TAREFAS PROPOSTAS:
**A)** No texto sobre o trabalho de Chaves na série, qual personagem protesta no restaurante para conseguir um salário fixo para Chaves?
**B)** Reproduza literalmente o trecho do texto sobre o trabalho de Chaves na série que vai de "A exploração volta" até "apenas as gorjetas.".
**C)** Dê sequência ao texto sobre o trabalho de Chaves na série a partir do ponto em que ele termina.
=== FONTE ===
As funções de engraxate, auxiliar e aprendiz de sapateiro são exercidas pelo protagonista da série em episódios como “Confusão no Cabeleireiro”, “Seu Madruga, o Sapateiro” e “O engraxate”. Podemos observar, especificamente no segundo, uma espécie de exploração por parte de Seu Madruga, ainda que retratada de forma branda.
O Professor Girafales comparece à vila para visitar a Dona Florinda e resolver um suposto problema com suas botas. Tenta demonstrar ao Seu Madruga os possíveis problemas e logo em seguida, ao sentar-se no banco de clientes, aguarda a tentativa de Seu Madruga em retirar uma de suas botas. Seu Madruga pede o auxílio de Chaves, que rapidamente se prontifica. No exato momento de auxílio, surge um diálogo entre Professor Girafales e Chaves.
O Professor Girafales pergunta:
– Você também trabalha, Chaves?
Chaves responde:
– Como se fosse uma mula.
O Professor reformula a pergunta:
– Digo, você também trabalha, ajuda a consertar sapatos?
Chaves explica sua situação:
– Bem, eu ajudo o Seu Madruga e ao mesmo tempo ele me ensina. É 1 (um) cruzeiro diário.
Professor Girafales pergunta ao Seu Madruga:
– O senhor não acha que paga muito pouco para seu ajudante?
Chaves revela:
– Não, o dinheiro ele não paga pela minha ajuda. Ele cobra pelo que me ensina.
Seu Madruga tenta justificar:
– Bem, sairia mais caro na Universidade de Londres, não é?
Professor Girafales diz:
– Disso falaremos depois.
Através destas falas, observamos uma forma de exploração, ainda que menos alarmante se comparada a casos mais graves. A situação é retratada até mesmo de forma bem humorada, devido à esperteza do Seu Madruga.
Chaves assume funções de auxiliar e garçom em determinados episódios da série ambientados no restaurante. No episódio “Eu sou a mosca que caiu na sua sopa”, percebemos os detalhes de sua contratação para trabalhar no restaurante. A análise da contratação foi realizada no artigo: A contratação de Chaves no episódio “Eu sou a mosca que caiu na sua sopa”.
A exploração volta a ser tema no episódio “Reivindicação salarial para o Chaves”.
Dona Neves resolve defender Chaves, protestando no restaurante com o objetivo de conseguir um salário fixo para o menino do barril, além das gorjetas. Decide perguntar ao Chaves quanto ele ganha diariamente. Chaves afirma que apenas as gorjetas.
=== DADOS APRESENTADOS ===
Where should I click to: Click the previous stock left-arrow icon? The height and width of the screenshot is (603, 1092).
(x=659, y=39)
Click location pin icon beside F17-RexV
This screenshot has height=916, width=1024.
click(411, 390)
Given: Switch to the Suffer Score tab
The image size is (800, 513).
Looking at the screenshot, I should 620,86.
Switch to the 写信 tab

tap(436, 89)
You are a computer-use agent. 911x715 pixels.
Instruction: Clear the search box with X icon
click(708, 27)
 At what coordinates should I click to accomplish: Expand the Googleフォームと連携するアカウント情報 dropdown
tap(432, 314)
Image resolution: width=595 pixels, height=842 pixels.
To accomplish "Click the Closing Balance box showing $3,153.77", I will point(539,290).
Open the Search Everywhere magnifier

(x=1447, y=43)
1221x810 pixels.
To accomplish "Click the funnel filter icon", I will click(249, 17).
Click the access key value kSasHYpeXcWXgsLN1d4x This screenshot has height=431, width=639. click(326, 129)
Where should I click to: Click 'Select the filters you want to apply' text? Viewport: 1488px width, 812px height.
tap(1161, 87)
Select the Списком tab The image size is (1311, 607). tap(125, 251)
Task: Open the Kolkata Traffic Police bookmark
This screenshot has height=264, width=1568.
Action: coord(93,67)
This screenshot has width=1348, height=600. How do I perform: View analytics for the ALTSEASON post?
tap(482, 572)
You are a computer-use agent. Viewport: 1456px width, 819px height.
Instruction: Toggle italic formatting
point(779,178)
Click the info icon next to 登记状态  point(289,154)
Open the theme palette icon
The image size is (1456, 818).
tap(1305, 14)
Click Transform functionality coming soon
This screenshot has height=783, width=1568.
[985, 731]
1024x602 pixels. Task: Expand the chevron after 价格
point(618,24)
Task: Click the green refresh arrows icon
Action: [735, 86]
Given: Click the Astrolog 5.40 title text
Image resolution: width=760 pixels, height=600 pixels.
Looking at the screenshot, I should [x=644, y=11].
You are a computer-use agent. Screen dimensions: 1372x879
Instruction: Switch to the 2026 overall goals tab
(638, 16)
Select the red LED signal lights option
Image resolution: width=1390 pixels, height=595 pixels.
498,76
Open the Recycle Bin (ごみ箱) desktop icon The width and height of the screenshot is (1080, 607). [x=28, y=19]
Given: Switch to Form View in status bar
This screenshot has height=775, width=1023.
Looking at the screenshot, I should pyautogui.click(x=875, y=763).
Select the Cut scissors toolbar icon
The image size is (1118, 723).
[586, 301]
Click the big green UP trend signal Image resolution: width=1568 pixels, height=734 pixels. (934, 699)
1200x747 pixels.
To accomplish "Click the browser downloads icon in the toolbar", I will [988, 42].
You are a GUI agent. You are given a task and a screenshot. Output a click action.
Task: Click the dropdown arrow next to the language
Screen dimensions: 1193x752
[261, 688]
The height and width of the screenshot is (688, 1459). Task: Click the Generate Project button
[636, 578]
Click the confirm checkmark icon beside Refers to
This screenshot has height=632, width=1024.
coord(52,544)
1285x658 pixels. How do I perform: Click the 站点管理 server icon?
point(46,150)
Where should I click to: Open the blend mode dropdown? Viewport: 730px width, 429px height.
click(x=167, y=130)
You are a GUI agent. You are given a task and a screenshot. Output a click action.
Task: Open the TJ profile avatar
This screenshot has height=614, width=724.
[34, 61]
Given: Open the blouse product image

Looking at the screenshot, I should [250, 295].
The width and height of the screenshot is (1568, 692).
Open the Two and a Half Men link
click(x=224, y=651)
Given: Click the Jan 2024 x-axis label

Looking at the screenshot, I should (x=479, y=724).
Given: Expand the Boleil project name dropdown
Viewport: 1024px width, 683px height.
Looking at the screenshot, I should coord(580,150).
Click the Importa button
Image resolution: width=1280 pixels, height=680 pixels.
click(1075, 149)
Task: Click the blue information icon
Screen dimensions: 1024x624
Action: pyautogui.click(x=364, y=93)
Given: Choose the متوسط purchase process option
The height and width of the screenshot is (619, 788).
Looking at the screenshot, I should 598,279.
===
RESPOSTAS POR TAREFA:
**A)** Dona Neves.

**B)**
A exploração volta a ser tema no episódio “Reivindicação salarial para o Chaves”.
Dona Neves resolve defender Chaves, protestando no restaurante com o objetivo de conseguir um salário fixo para o menino do barril, além das gorjetas. Decide perguntar ao Chaves quanto ele ganha diariamente. Chaves afirma que apenas as gorjetas.

**C)**
Momentos depois, Dona Neves chama suas companheiras de protesto, que carregam placas com siglas representativas dos organismos que apoiam o comitê de greve. Ao mencionarem o significado de cada sigla, percebemos que o protesto também era favorável a outras causas similares.
Dona Neves sugere a Chaves que só trabalhe se Dona Florinda confirmar seu salário mínimo. Podemos observar que no decorrer da negociação, Jaiminho é prejudicado por não conseguir comer sua torta.
Nos momentos finais do episódio, após Dona Neves retirar-se do restaurante, Dona Florinda inicia um diálogo de entendimento com Chaves:
– E você, Chavinho, vai ter um salário. E poderá trabalhar quando quiser. Menos no horário da escola.
Chaves responde, sorridente:
– Obrigado!
No final, Chaves finalmente entrega a torta para Jaiminho.
Notamos na fala de Dona Florinda, após perceber sua condenável atitude com o Chaves, uma maior preocupação com o comparecimento do menino à escola, evitando prejudicar seu desenvolvimento educacional.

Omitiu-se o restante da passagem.